Lesson 3

Regular Expressions

Introduction

A relatively-low tech, but highly effective information retrieval technique is regular expressions. Most of you use key words to find and retrieve information from full texts. Regular expressions – or short: regex – are like key word searches, but better. Rather than looking only for words, regexes look for patterns.

Fortunately for lawyers and legal researchers, much in law is based on patterns: consistent document identification, standardized citations, formalized text structures and so forth.

Uses of regular expressions

In legal data science, regexes serve two basic purposes.

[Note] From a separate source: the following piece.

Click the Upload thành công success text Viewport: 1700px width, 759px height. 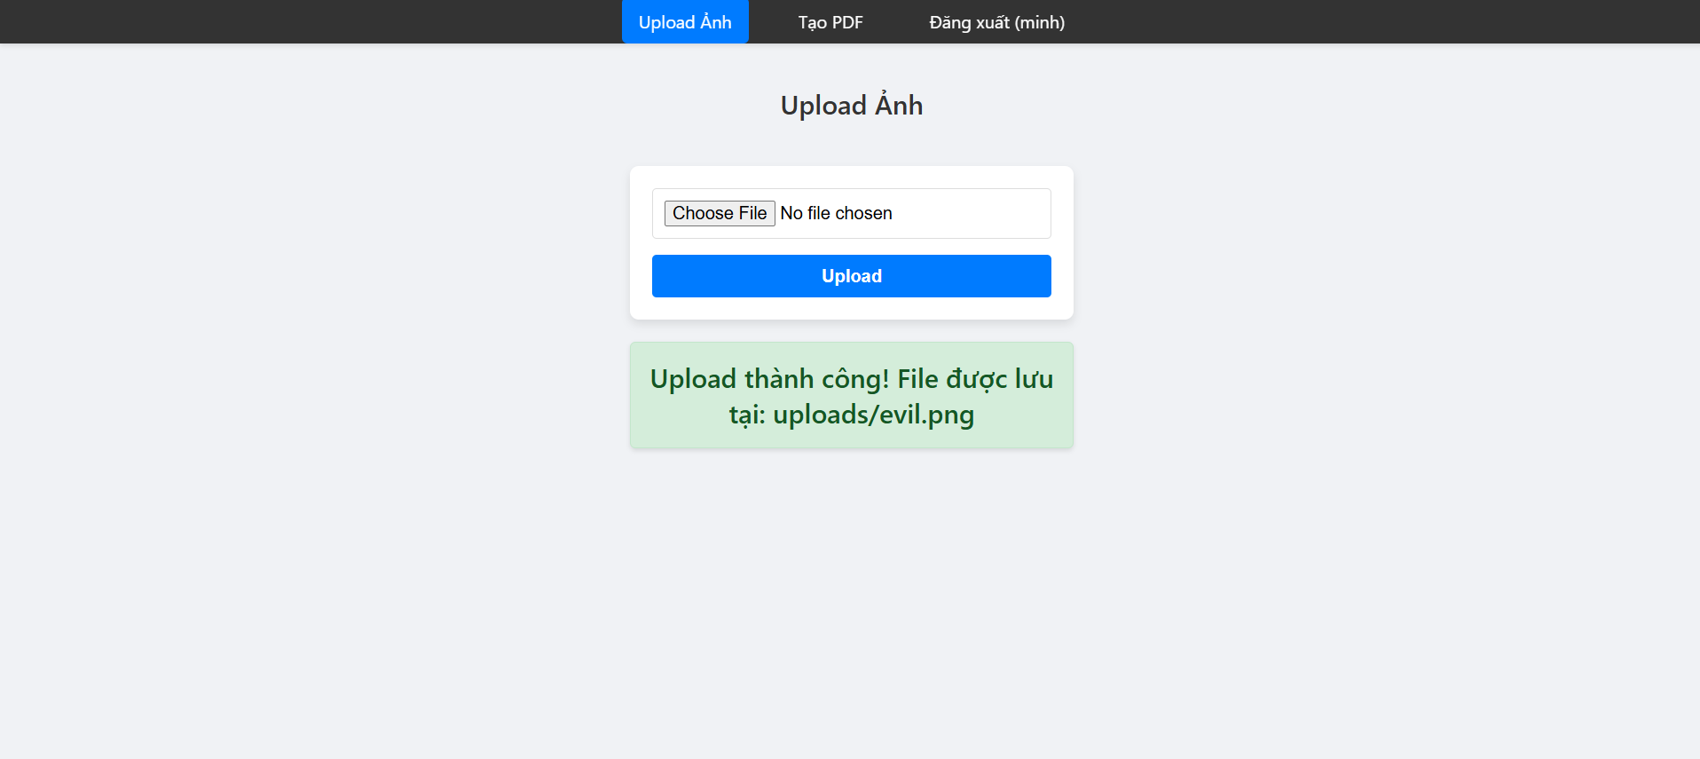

  • 1) Document Segmentation: For some applications we want to work with parts of a document rather than the entire text. It is thus useful to segment contracts or treaties into constituent articles or cases arguments by the parties and those of the court. Regexes help with that.
  • 2) Informational Retrieval: In other contexts we use regexes to identify and extract information we are interested in. We may want to get all dates, email addresses or citations from a document. Again, regexes can help with that.
What we will do in this lesson

1. What is a Regex?
2. Integrating Regexes into R Code
3. Using Regexes for Text Segmentation
4. Using Regexes for Information Retrieval

Useful Resources

R Script

What is a Regex?
Imagine you have a text and want to extract all years that are mentioned in that document. Key word search is not an option, so what to do?

Regexes offer a solution, because they look for patterns rather than exact matches. These patterns can be combined to look for a diverse range of elements in a text.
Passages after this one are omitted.